What to work on:
Repeat each entry word for word. Leave any images out of the copy.

Input for this task Start Marker

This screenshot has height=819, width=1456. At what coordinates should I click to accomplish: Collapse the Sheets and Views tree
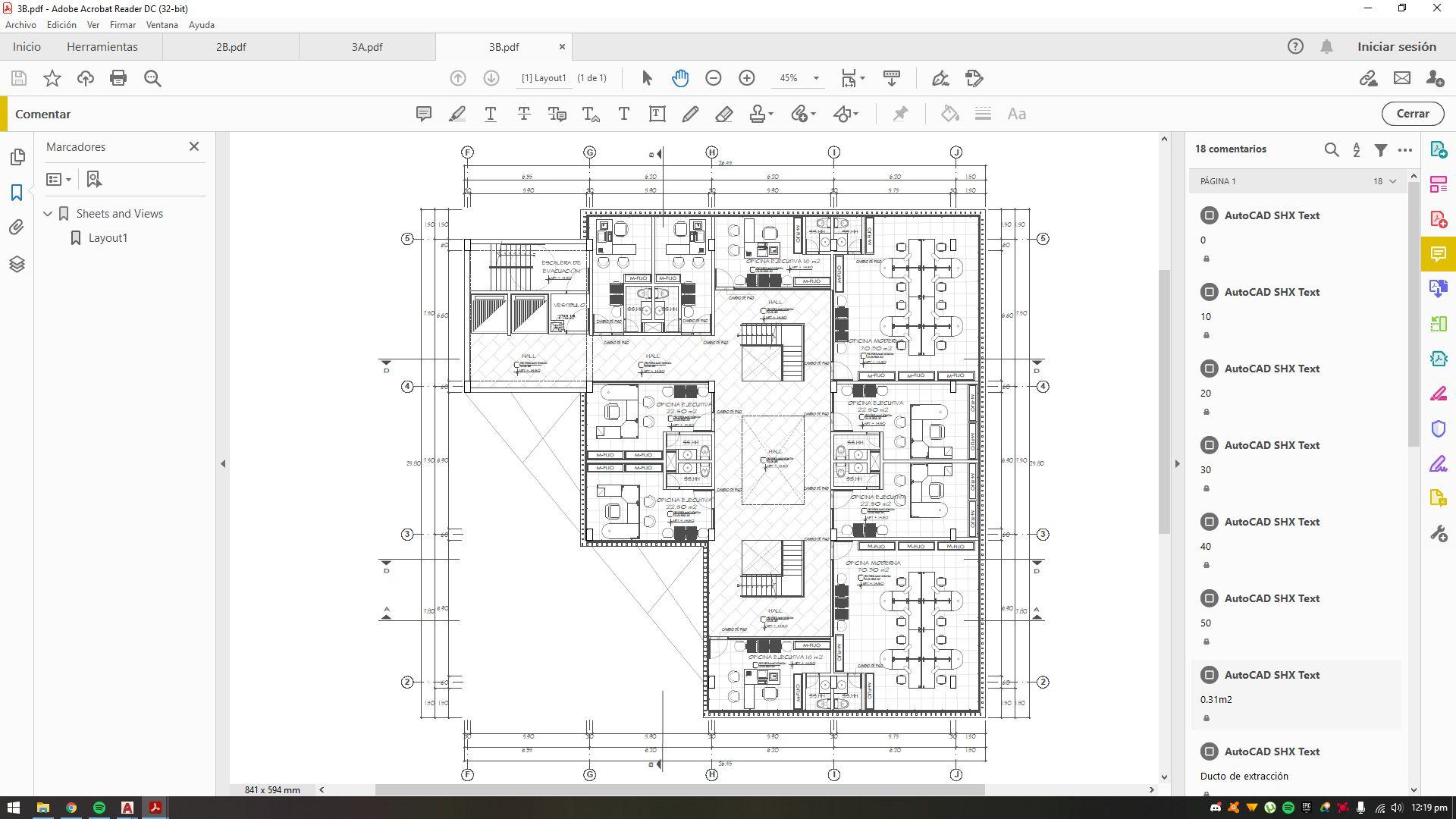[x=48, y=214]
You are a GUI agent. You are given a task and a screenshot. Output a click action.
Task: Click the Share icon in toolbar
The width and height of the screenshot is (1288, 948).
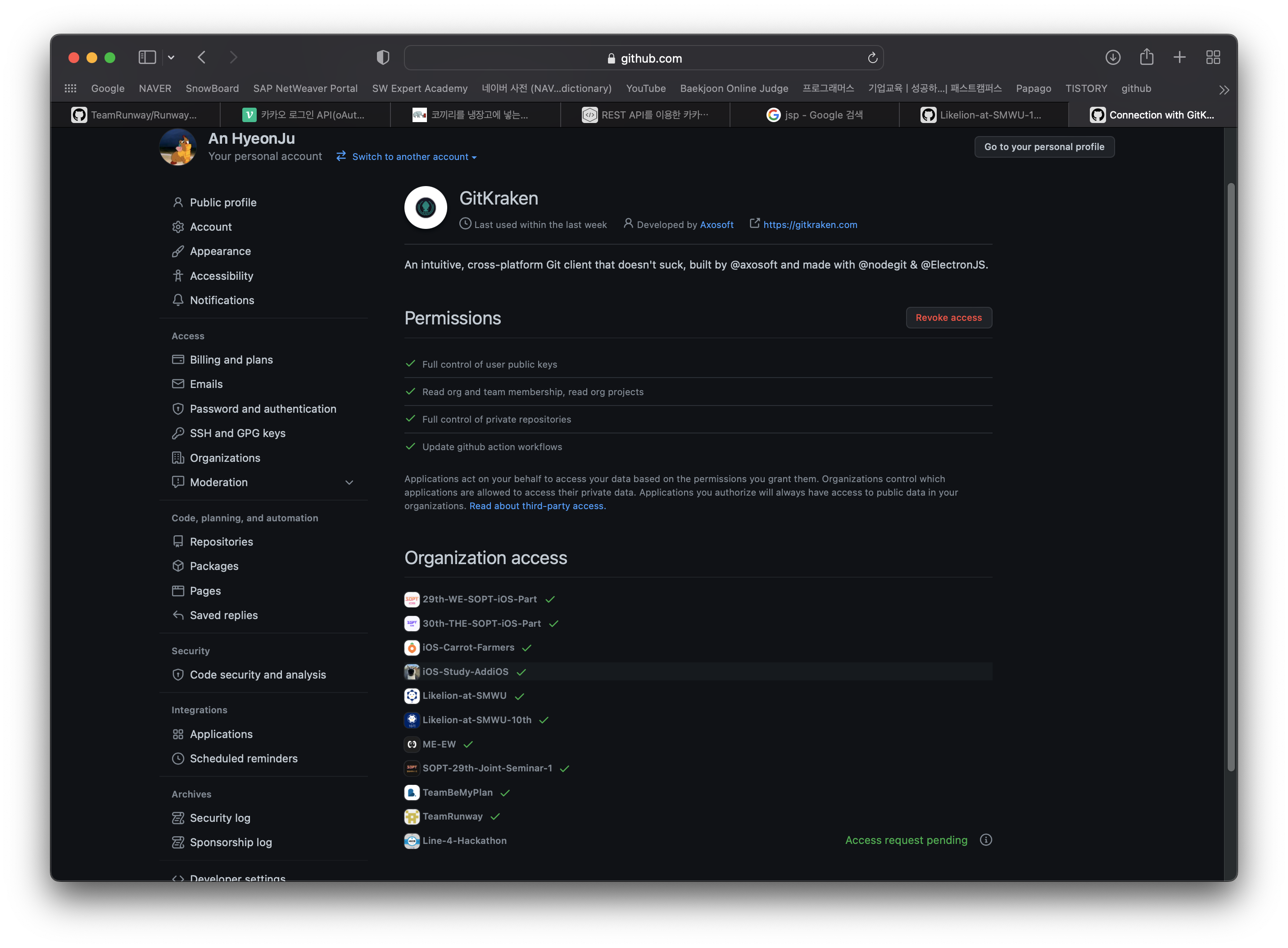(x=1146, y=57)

Input for this task End Marker

Task answer:
This screenshot has height=819, width=1456. At what coordinates should I click to accomplish: Collapse the Sheets and Views tree
[x=48, y=214]
You are a GUI agent. You are given a task and a screenshot. Output a click action.
Task: Click the Share icon in toolbar
The width and height of the screenshot is (1288, 948).
(x=1146, y=57)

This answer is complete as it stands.